Warning!  I have not tried this technique! 

 

How about heating a knife blade on a stove element and using that to re-melt the existing wax.  You do not really have much to lose apart from some burnt fingers!   The wax seems to start to melt at a round 70C so you do not need to get the knife point red-hot, but you do have to work fairly quickly as the wax solidifies in a few seconds.  You will probably not get as nice a looking job as the original, but it should be functional.

 

(Accordion folks who know what they are doing are welcome to chime in and diss my proposal).

Posted (edited)
1 hour ago, MatthewVanitas said:

The reeds visually looked fine, ... Is it likely the reed just has a bit of dust or something

 

I bet that’s it.

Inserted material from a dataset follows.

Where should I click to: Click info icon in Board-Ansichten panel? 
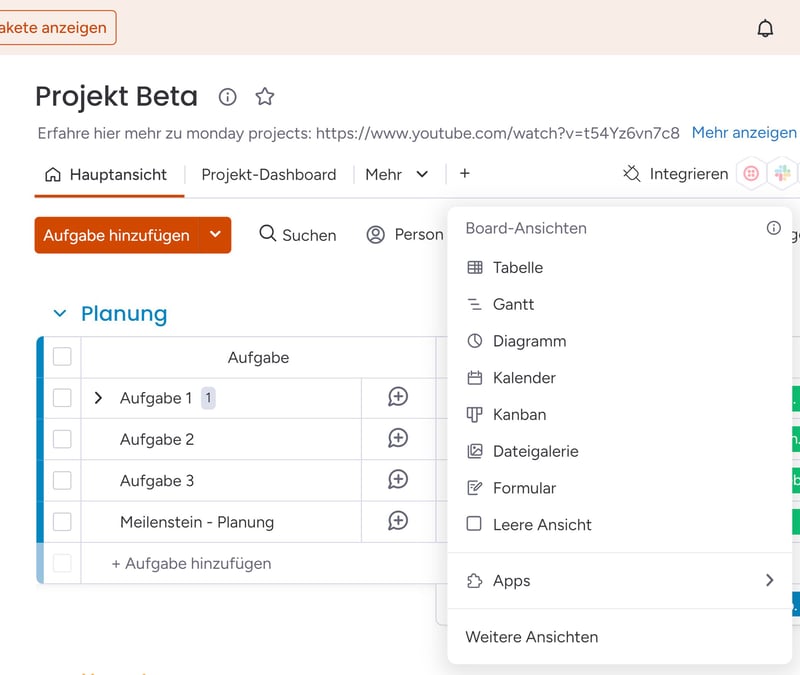click(x=773, y=228)
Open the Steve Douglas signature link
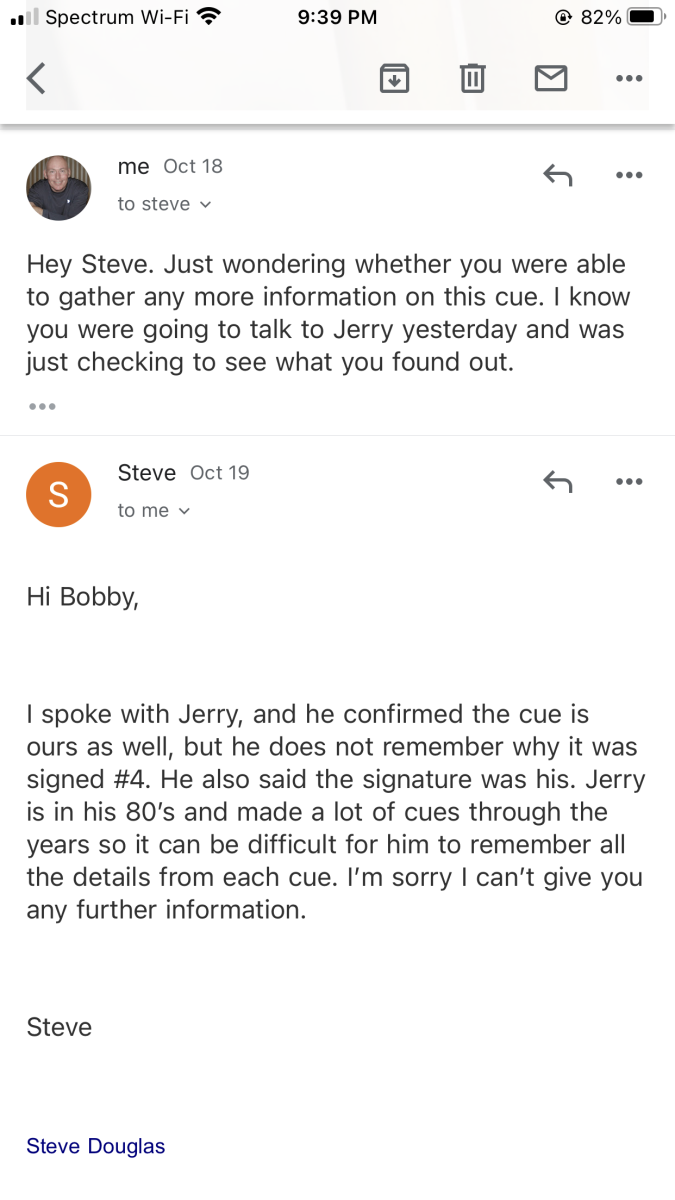 (96, 1146)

How carefully did you look?

 

First of all, make sure you’re looking at the correct reed (push vs. pull). The push reeds face the bellows and the pull reeds face the buttons.

 

If you can remove the reed plate and hold it up to the light, look carefully along the entire border of the reed, making sure you can see “daylight” all the way around it with no interruption. If there’s the smallest gap in the light, it may well be a speck of dust (or an insect, as I once found). Take a strip of newsprint and use it like dental floss to free it up.

 

If you can’t remove the reed plate (and I just read Don’s post, above, which appeared as I’m typing this) you can try the newsprint thing empirically. If the problem is the pull reed and you can’t get at it with newsprint, try pressing on it with a toothpick from under the valve flap and blowing through it to free up anything that might be caught there.

 

Edited to add:

 

I just re-read your question. It looks like you are correct, the “draw” reed, which is the silent one, is the one hidden by the valve. But you still may be able to do the toothpick thing described above. If you don’t press too hard and actually deform the reed, it should come back right into place when you let go.

Edited by David Barnert
  • Like 1
Posted (edited)

Try David's suggestion, and anybody else's ideas, first.  Removing and replacing waxed-in reeds is a PITA!

 

I have just stumbled on this video of a woman in Italy assembling a large reed block in far less time than it takes me to replace a single reed.

 

 

Edited by Don Taylor
Posted

As a repairer of accordions as well as concertinas I can say that taking the reed out of its wax is bed is normally the last resort.

 

Silent reeds like this are almost always just a result of some airborne dust jamming the reed. Moving it with a toothpick as described above is the first thing to try and is usually successful.  I always use a thin metal tool rather than a toothpick because it is possible for the tool to slip sideways and you don't want to replace airborne dust with wood fibres!

 

If depressing the reed is not effective the next method is to make yourself a reed hook from a piece of piano wire.  This is inserted under the tongue of the push reed and twisted underneath to raise the hidden reed tongue.  Just raising and releasing the hidden reed should be sufficient.   You may even hear a tiny click as the reed tong acts as a miniature guillotine and cuts through a fibre that was jamming the reed.

Posted

I was fixing three stuck reeds in a Hillier harmonium recently, the problem sounds very similar to this. I found bits of grit (possibly plaster from the wall, or just old woodworm dust) blocking up the problematic reeds, and simply twanged them manually a couple of times to remove the bits. These were lumping great thick brass reeds mind, so they might react differently to finger-twanging than your little accordion reeds. You wouldn't want to snap them.

Posted

Update: it took more figuring out than I anticipated to identify the right reed in the block, but I gently sproinged it a couple times and whatever little bit of dust was block it came free, and we're back in business.